Global investors, including sovereign wealth funds and pension funds, have shown a great deal of confidence in the country’s growth story, the current economic downturn notwithstanding. However, the prolonged lockdown and uncertain economic outlook are compelling foreign investors to rethink their short-term investments in the country. For instance, many planned road asset acquisitions are unlikely to be completed due to traffic risks. Owing to uncertainty in traffic recovery due to individual lockdowns in states, valuations of road assets have been impacted. While the Covid-19 pandemic has deferred the investors’ current plans, their long-term investment strategy is to stay focused on emerging economies such as India through co-investments or direct acquisitions.
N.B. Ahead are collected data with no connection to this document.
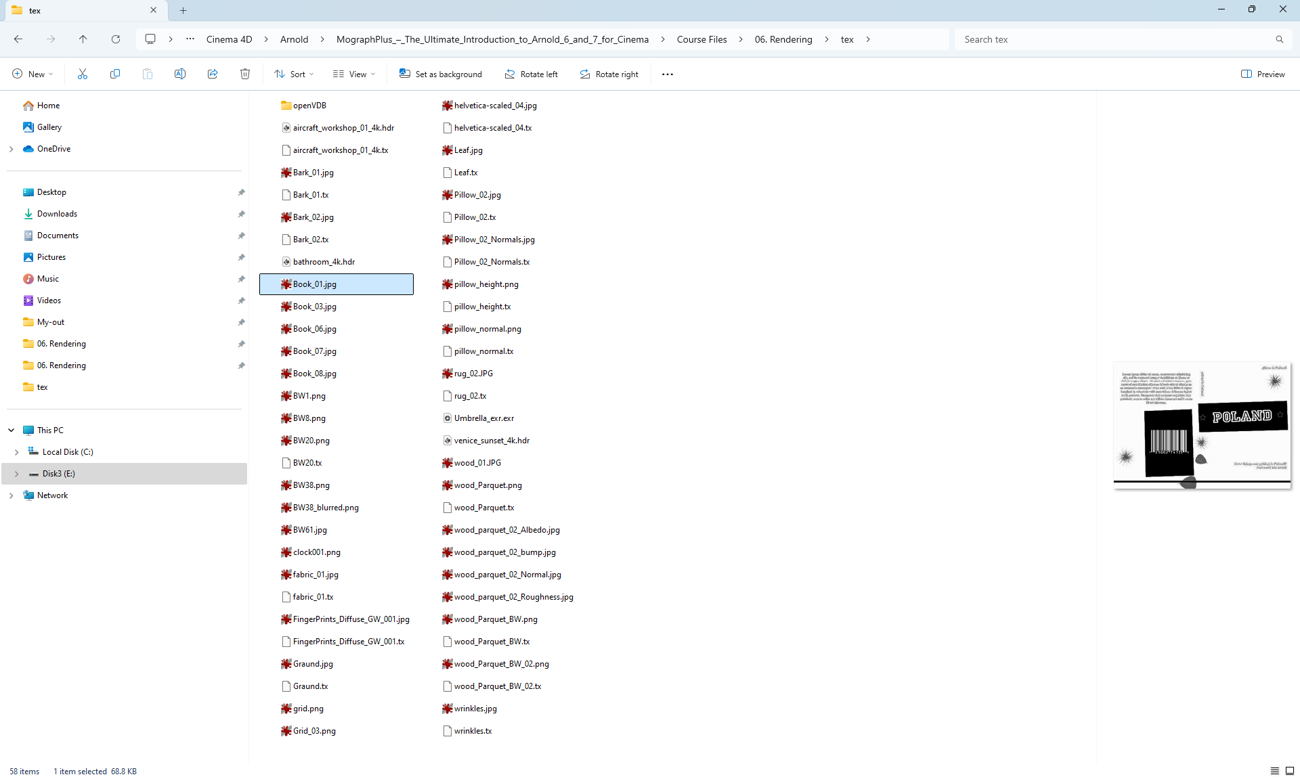
Task: Expand the Disk3 (E:) tree node
Action: (x=16, y=474)

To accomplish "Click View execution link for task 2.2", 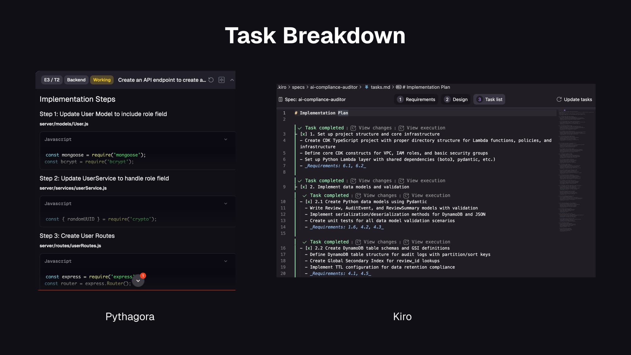I will 430,242.
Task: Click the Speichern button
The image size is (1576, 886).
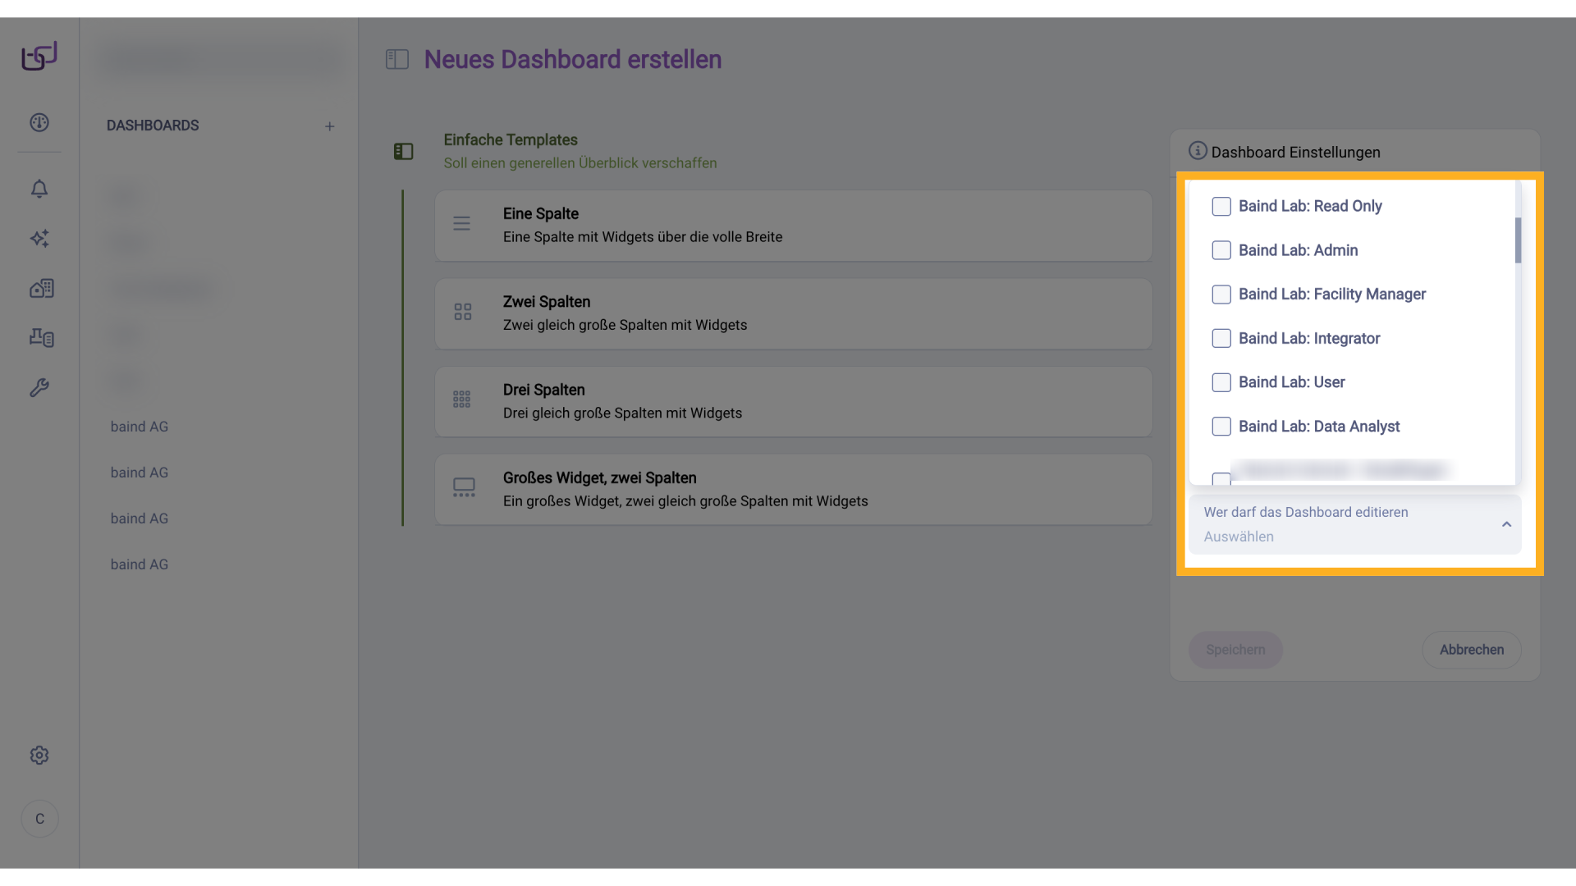Action: (x=1235, y=650)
A lot of this institutional investor interest is in infrastructure investment trusts (InvITs). With six InvITs already up and running and many more in the offing, the instrument is gradually finding its feet. Tata Power and Infrastructure Leasing & Financial Services recently unveiled plans to launch InvITs. The product has received much regulatory attention and there is increasing investor participation as well. According to ICRA, in the next five years, fundraising through InvITs is estimated to be Rs 2 trillion (Rs 800 billion in the next one year). A lot will depend on the regulatory and tax regime, while uncertainty due to Covid-19 may delay InvITs that are in the pipeline. InvITs of the National Highways Authority of India and Power Grid Corporation of India Limited will be the most watched, given the size and track record of their operational projects.

Outlook

The government, in tandem with regulators, has taken numerous steps to pull the economy out of the current crisis. The economic packages announced in May 2020 were aimed at supporting various segments, including micro, small and medium enterprises, NBFCs, agriculture, healthcare and infrastructure. Other relief measures such as extension of moratorium, policy rate cuts, the LTRO option and a one-time debt restructuring have also been welcomed. On the flip side, rising corporate debt can turn delinquent and further strain the banking system. Cautious lenders are already lending selectively to top-rated companies with credit “crowding out” for weak sponsors. Economic revival through revenue generating infrastructure asset creation can break this vicious cycle. Stressed companies are opting for debt restructuring in order to get some relief. Refinancing will not be an issue as lenders are comfortable about refinancing operational projects.

As the pandemic has constrained bank credit and government expenditure for the ongoing fiscal year, funding from alternative sources will gain prominence. To this end, the government has already started work on setting up a development finance institution for infrastructure. The central bank is also laying stress on diversifying financing options for infrastructure such as asset recycling through the toll-operate-transfer model and InvITs, as well as project finance. This is critical since it has been widely acknowledged that new funding avenues will have to be developed and tapped for meeting the huge financing requirements and opportunities highlighted under the Rs 111 trillion NIP.